Unfortunately, some structures are stored in memory and do not allocate space for themselves until the file is actually flushed to disk (object headers and the local heap). This is good for efficiency, since these structures can grow without creating the fragmentation that would result from frequent allocation and deallocation, but means that if the library runs out of addressable space while allocating memory, these structures will not be present in the file. Without them, HDF5 does not know how to parse the data in the file, rendering it unreadable.

Thus, HDF keeps track of the space “reserved for allocation” in the file (H5FD_t struct). When a function tries to allocate space in the file, it first checks that the allocation would not overflow the address space, taking the reserved space into account. When object headers or the heap finally allocate the space they have reserved, they free the reserved space before allocating file space.

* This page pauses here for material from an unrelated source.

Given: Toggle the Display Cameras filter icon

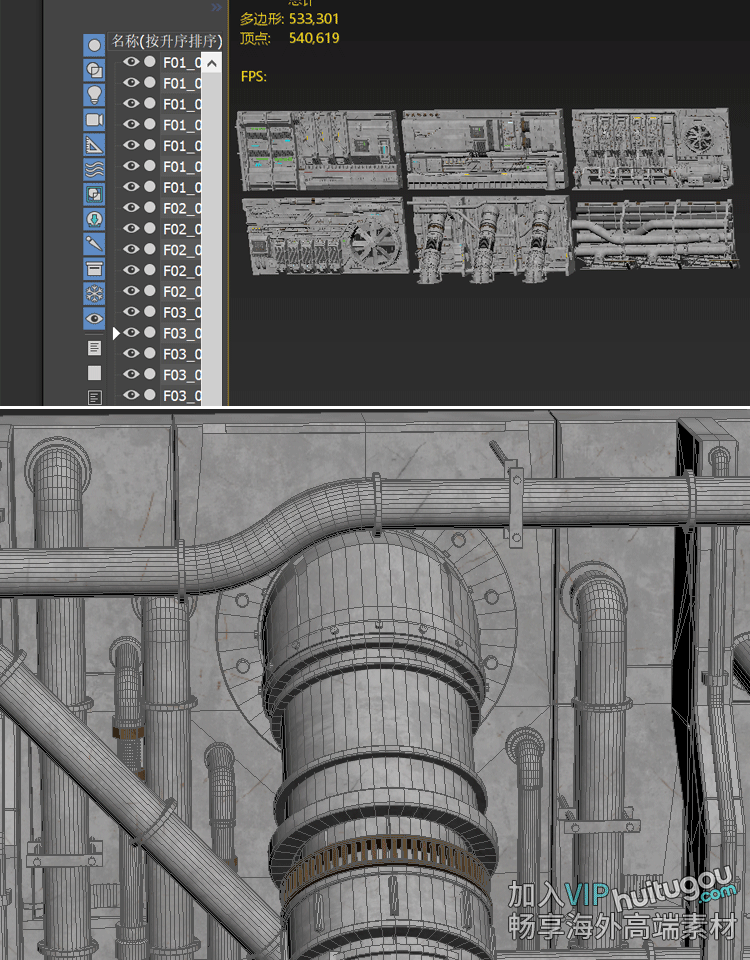Looking at the screenshot, I should click(94, 120).
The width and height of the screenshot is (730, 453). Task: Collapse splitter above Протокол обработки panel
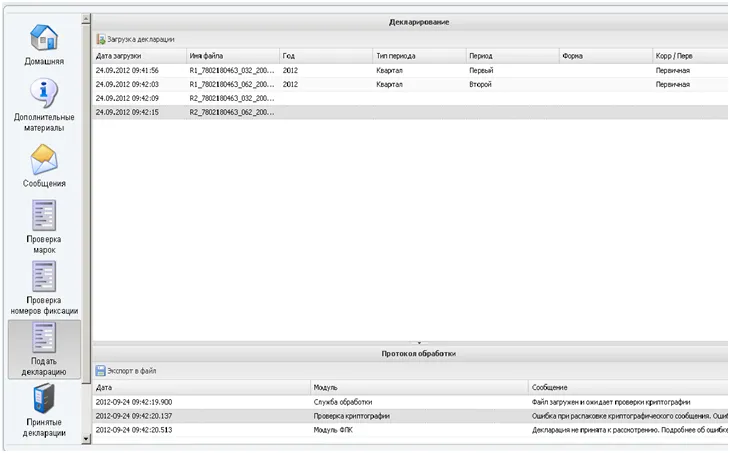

A given object header is only flushed to disk once, but the heap can be flushed to disk multiple times over the life of the file and will require contiguous space every time. To handle this, the heap keeps track of how much space it has reserved. This allows it to reserve space only when it grows (when it is dirty and needs to be re-written to disk).

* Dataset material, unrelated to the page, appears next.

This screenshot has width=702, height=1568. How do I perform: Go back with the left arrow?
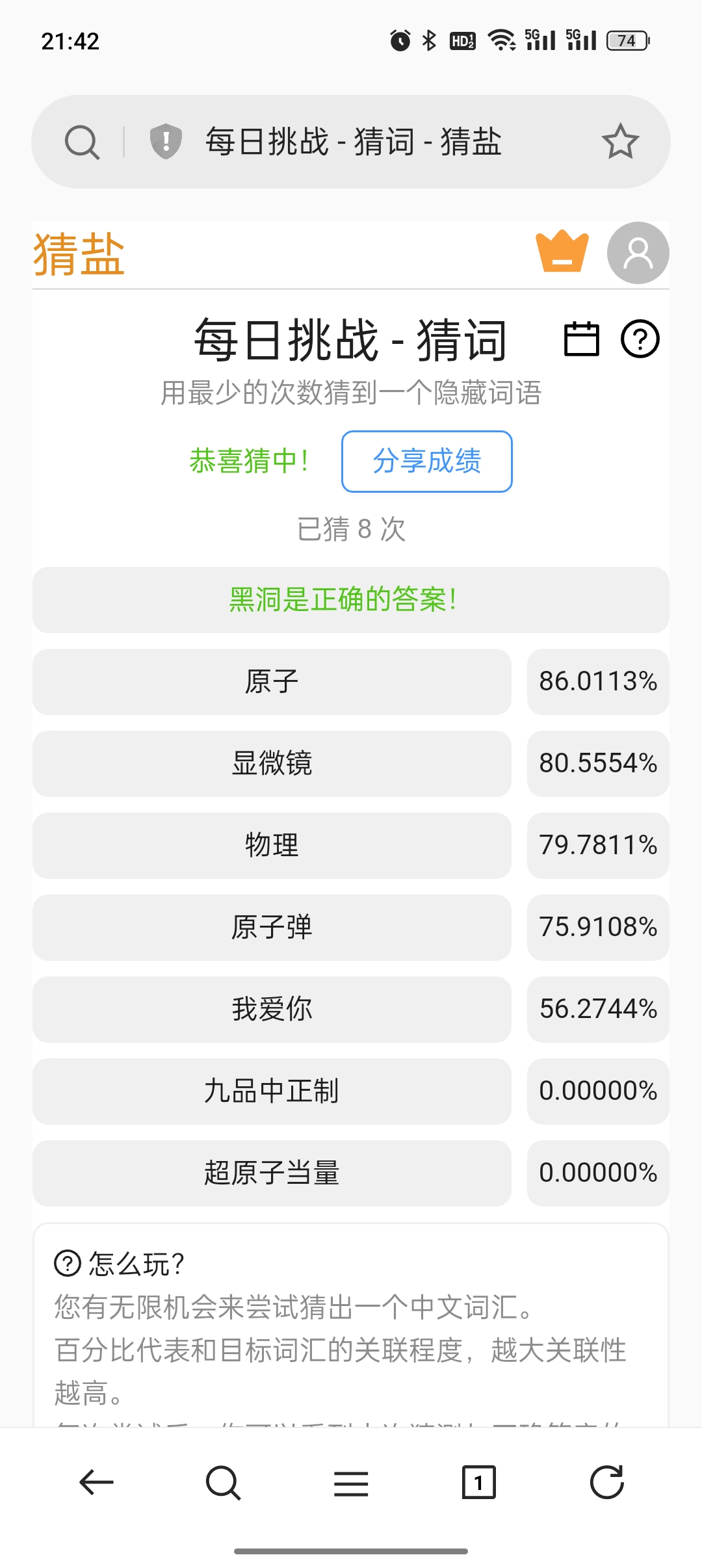pyautogui.click(x=96, y=1482)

For instance, if the heap is flushed to disk, it frees its reserved space. If new data is inserted into the heap in memory, the heap may need to flush to disk again in a new, larger section of memory. Thus, not only does it reserve space in the file for this new data, but also for all of the previously-existing data in the heap to be re-written. The next insert, however, will only need to reserve space for its new data, since the rest of the heap already has space reserved for it.

Potential issues:

  1. This system does not take into accout deleted space. Deleted space can still be allocated as usual, but "reserved" space is always taken off the end of a file. This means that a file that was filled to capacity but then had a significant number of objects deleted will still throw errors if more data is written. This occurs because the file's free space is in the middle of the file, not at the end. A more complete space-reservation system would test if the reserved data can fit into the file's free list, but this would be significantly more complicated to implement.
  2. HDF5 currently claims to support 16-byte addresses, but a number of platforms do not support 16-byte integers, so addresses of this size cannot be represented in memory. This solution does not attempt to address this issue.


Last modifoed: 28 September 2006